--- START ---
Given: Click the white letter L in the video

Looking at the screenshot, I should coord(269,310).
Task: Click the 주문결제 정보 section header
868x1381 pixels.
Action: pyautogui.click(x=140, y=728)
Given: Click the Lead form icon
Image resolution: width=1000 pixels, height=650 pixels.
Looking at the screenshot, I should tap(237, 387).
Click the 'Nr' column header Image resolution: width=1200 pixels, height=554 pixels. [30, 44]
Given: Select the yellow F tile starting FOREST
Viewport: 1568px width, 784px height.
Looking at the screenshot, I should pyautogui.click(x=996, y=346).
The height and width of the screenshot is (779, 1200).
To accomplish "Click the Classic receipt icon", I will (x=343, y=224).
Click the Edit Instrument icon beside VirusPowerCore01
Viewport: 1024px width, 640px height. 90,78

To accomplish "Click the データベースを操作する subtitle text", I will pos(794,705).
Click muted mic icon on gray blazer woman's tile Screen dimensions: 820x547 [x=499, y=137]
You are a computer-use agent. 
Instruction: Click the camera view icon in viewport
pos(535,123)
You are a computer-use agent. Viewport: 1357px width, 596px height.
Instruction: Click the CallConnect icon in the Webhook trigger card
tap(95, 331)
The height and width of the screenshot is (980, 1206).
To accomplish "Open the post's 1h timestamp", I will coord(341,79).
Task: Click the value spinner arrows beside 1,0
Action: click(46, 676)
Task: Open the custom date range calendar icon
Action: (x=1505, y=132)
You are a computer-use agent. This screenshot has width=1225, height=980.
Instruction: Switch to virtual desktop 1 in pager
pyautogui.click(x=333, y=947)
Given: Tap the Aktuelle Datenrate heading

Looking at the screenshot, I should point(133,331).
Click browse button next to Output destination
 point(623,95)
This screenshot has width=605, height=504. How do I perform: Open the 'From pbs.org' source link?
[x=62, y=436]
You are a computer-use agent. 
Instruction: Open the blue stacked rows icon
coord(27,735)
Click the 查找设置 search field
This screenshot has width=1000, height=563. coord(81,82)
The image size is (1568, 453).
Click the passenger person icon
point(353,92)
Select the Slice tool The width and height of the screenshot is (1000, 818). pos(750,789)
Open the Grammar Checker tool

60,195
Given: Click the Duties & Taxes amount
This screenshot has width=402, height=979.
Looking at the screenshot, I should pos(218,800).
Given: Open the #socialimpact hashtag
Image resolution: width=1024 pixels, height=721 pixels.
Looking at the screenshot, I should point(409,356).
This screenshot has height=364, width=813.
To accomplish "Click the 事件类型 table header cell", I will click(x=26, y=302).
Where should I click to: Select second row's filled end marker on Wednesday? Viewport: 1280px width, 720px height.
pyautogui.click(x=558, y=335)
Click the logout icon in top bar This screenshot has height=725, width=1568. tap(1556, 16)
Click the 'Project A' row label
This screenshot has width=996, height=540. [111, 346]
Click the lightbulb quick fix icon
--- END ---
ACTIVITY: All records are to be printed again, exactly and completely.

FINISHED EXERCISE:
Given: Click the white letter L in the video

Looking at the screenshot, I should coord(269,310).
Task: Click the 주문결제 정보 section header
868x1381 pixels.
Action: pyautogui.click(x=140, y=728)
Given: Click the Lead form icon
Image resolution: width=1000 pixels, height=650 pixels.
Looking at the screenshot, I should tap(237, 387).
Click the 'Nr' column header Image resolution: width=1200 pixels, height=554 pixels. [30, 44]
Given: Select the yellow F tile starting FOREST
Viewport: 1568px width, 784px height.
Looking at the screenshot, I should pyautogui.click(x=996, y=346).
The height and width of the screenshot is (779, 1200).
To accomplish "Click the Classic receipt icon", I will (x=343, y=224).
Click the Edit Instrument icon beside VirusPowerCore01
Viewport: 1024px width, 640px height. 90,78

To accomplish "Click the データベースを操作する subtitle text", I will pos(794,705).
Click muted mic icon on gray blazer woman's tile Screen dimensions: 820x547 [x=499, y=137]
You are a computer-use agent. 
Instruction: Click the camera view icon in viewport
pos(535,123)
You are a computer-use agent. Viewport: 1357px width, 596px height.
Instruction: Click the CallConnect icon in the Webhook trigger card
tap(95, 331)
The height and width of the screenshot is (980, 1206).
To accomplish "Open the post's 1h timestamp", I will coord(341,79).
Task: Click the value spinner arrows beside 1,0
Action: click(46, 676)
Task: Open the custom date range calendar icon
Action: (x=1505, y=132)
You are a computer-use agent. This screenshot has width=1225, height=980.
Instruction: Switch to virtual desktop 1 in pager
pyautogui.click(x=333, y=947)
Given: Tap the Aktuelle Datenrate heading

Looking at the screenshot, I should point(133,331).
Click browse button next to Output destination
 point(623,95)
This screenshot has width=605, height=504. How do I perform: Open the 'From pbs.org' source link?
[x=62, y=436]
You are a computer-use agent. 
Instruction: Open the blue stacked rows icon
coord(27,735)
Click the 查找设置 search field
This screenshot has width=1000, height=563. coord(81,82)
The image size is (1568, 453).
Click the passenger person icon
point(353,92)
Select the Slice tool The width and height of the screenshot is (1000, 818). pos(750,789)
Open the Grammar Checker tool

60,195
Given: Click the Duties & Taxes amount
This screenshot has width=402, height=979.
Looking at the screenshot, I should pos(218,800).
Given: Open the #socialimpact hashtag
Image resolution: width=1024 pixels, height=721 pixels.
Looking at the screenshot, I should point(409,356).
This screenshot has height=364, width=813.
To accomplish "Click the 事件类型 table header cell", I will click(x=26, y=302).
Where should I click to: Select second row's filled end marker on Wednesday? Viewport: 1280px width, 720px height.
pyautogui.click(x=558, y=335)
Click the logout icon in top bar This screenshot has height=725, width=1568. tap(1556, 16)
Click the 'Project A' row label
This screenshot has width=996, height=540. [111, 346]
Click the lightbulb quick fix icon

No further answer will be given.